• [Working data]
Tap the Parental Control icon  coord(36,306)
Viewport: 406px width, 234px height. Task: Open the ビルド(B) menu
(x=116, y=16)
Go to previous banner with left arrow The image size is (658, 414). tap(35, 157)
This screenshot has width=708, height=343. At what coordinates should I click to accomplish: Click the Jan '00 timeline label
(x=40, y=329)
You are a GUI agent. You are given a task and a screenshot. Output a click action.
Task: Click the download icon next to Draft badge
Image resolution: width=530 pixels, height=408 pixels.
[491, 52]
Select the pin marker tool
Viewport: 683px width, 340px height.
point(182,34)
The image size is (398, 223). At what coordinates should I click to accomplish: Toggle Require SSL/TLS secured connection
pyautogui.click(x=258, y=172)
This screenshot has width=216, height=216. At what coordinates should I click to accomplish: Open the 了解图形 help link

--

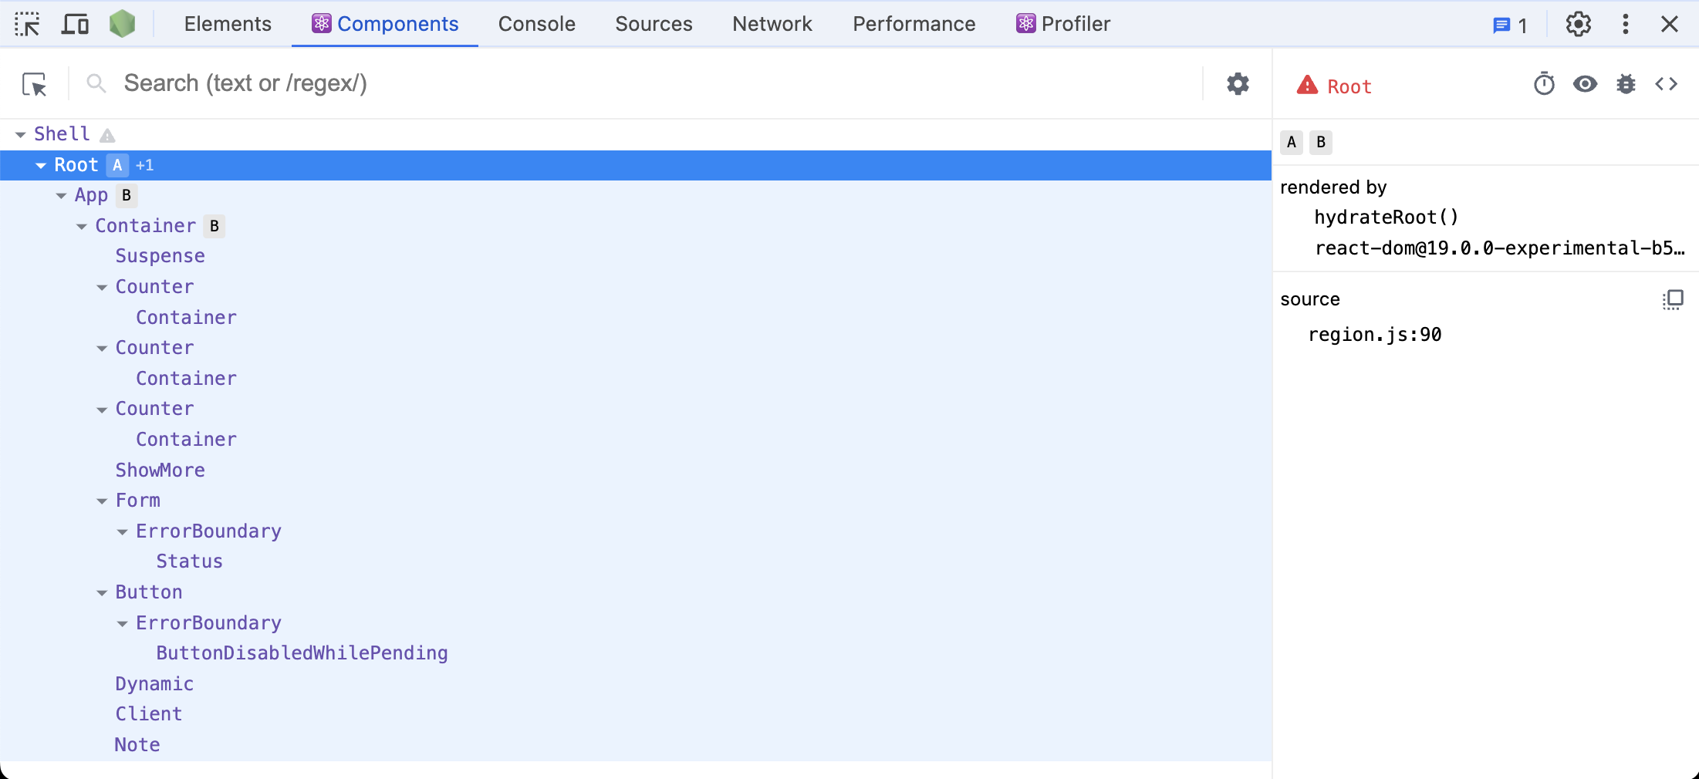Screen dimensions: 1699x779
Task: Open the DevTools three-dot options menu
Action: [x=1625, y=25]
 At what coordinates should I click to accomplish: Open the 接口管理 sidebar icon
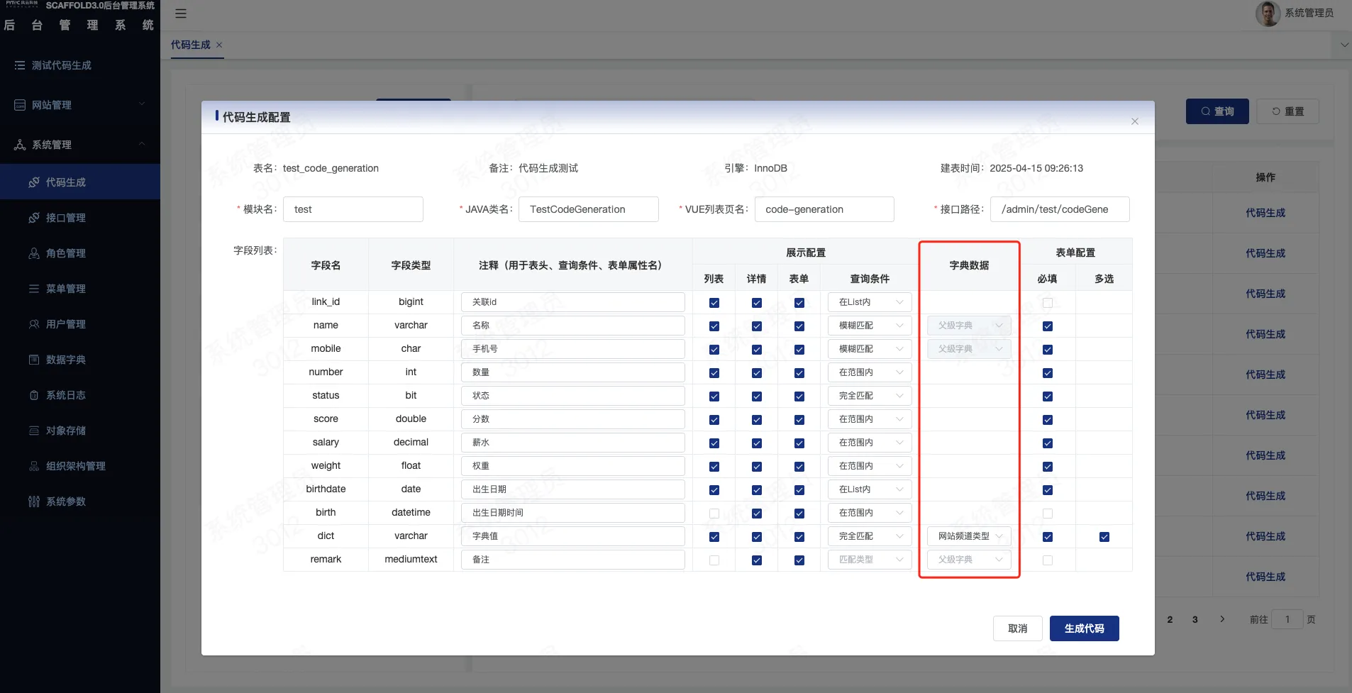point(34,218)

• [What you need to do] Which lines run from the one holding "Go to previous" through the one holding "This screenshot has width=216, height=216." in the records above? Repeat them exactly, both included, and nothing more.

• [Response to the exercise]
Go to previous banner with left arrow The image size is (658, 414). tap(35, 157)
This screenshot has width=708, height=343. At what coordinates should I click to accomplish: Click the Jan '00 timeline label
(x=40, y=329)
You are a GUI agent. You are given a task and a screenshot. Output a click action.
Task: Click the download icon next to Draft badge
Image resolution: width=530 pixels, height=408 pixels.
[491, 52]
Select the pin marker tool
Viewport: 683px width, 340px height.
point(182,34)
The image size is (398, 223). At what coordinates should I click to accomplish: Toggle Require SSL/TLS secured connection
pyautogui.click(x=258, y=172)
This screenshot has width=216, height=216. At what coordinates should I click to accomplish: Open the 了解图形 help link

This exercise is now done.